| Task brief |
Could you please return each line of the data that has the word "will"?

Saved data entries:
%%
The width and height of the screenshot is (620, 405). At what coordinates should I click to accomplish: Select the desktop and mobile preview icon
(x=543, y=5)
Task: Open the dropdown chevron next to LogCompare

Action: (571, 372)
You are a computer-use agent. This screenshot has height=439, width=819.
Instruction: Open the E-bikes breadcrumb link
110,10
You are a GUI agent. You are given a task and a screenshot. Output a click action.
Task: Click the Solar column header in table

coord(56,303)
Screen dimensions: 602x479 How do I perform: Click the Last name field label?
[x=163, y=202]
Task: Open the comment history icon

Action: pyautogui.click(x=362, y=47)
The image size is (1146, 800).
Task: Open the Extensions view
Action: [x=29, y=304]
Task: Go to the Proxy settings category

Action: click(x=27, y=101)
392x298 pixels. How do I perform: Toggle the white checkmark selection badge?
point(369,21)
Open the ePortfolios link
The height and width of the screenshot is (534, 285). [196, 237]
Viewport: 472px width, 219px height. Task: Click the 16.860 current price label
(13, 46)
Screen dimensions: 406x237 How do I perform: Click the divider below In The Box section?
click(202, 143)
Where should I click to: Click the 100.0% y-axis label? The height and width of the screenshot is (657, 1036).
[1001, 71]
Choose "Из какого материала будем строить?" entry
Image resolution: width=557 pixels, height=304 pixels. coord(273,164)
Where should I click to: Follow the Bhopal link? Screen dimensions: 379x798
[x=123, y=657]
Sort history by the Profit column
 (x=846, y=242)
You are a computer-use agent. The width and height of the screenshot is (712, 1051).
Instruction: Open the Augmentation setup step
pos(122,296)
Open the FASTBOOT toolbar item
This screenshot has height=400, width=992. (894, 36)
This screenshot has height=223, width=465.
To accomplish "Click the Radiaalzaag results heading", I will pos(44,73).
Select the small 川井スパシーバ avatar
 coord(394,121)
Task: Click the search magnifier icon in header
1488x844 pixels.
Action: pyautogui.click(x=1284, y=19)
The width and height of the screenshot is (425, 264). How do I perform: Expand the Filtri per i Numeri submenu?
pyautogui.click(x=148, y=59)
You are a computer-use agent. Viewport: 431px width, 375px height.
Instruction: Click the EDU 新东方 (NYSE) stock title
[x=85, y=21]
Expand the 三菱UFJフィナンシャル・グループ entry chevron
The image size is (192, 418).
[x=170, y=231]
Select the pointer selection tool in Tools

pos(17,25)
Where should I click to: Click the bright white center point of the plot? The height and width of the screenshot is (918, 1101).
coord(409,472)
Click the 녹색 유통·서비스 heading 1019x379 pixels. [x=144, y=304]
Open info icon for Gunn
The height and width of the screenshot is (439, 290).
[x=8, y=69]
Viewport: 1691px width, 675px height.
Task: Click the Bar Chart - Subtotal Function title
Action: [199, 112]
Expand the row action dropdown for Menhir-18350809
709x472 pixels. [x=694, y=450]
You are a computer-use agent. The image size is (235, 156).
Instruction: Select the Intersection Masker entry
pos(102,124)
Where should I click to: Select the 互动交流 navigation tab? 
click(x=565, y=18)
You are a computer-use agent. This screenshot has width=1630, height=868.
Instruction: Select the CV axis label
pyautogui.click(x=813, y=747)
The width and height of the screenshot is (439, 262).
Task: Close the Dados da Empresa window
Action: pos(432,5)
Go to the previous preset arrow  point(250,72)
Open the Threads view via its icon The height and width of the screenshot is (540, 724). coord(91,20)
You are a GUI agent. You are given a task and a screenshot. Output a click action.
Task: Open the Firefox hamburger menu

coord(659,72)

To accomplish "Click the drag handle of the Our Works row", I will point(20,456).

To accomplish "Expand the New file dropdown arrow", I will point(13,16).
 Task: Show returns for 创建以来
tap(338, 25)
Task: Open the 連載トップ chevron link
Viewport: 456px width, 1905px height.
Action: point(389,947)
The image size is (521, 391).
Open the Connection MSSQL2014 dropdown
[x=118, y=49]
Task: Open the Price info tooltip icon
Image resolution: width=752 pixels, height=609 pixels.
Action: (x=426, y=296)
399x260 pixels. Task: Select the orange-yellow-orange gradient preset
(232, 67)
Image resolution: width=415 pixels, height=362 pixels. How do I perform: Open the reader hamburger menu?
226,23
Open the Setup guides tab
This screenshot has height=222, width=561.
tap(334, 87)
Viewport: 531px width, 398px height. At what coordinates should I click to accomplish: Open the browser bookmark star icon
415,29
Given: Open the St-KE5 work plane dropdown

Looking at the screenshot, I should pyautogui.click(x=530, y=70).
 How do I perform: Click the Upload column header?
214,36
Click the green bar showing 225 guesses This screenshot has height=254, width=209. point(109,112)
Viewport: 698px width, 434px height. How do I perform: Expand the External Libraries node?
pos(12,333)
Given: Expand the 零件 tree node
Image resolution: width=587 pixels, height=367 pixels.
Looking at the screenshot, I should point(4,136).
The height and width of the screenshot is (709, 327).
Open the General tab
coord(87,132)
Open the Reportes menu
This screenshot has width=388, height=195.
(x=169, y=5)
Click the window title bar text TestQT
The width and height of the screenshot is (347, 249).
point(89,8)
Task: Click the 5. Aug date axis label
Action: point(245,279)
%%
| Task output |
To accomplish "Click the Radiaalzaag results heading", I will pos(44,73).
To accomplish "Click the drag handle of the Our Works row", I will point(20,456).
To accomplish "Expand the New file dropdown arrow", I will point(13,16).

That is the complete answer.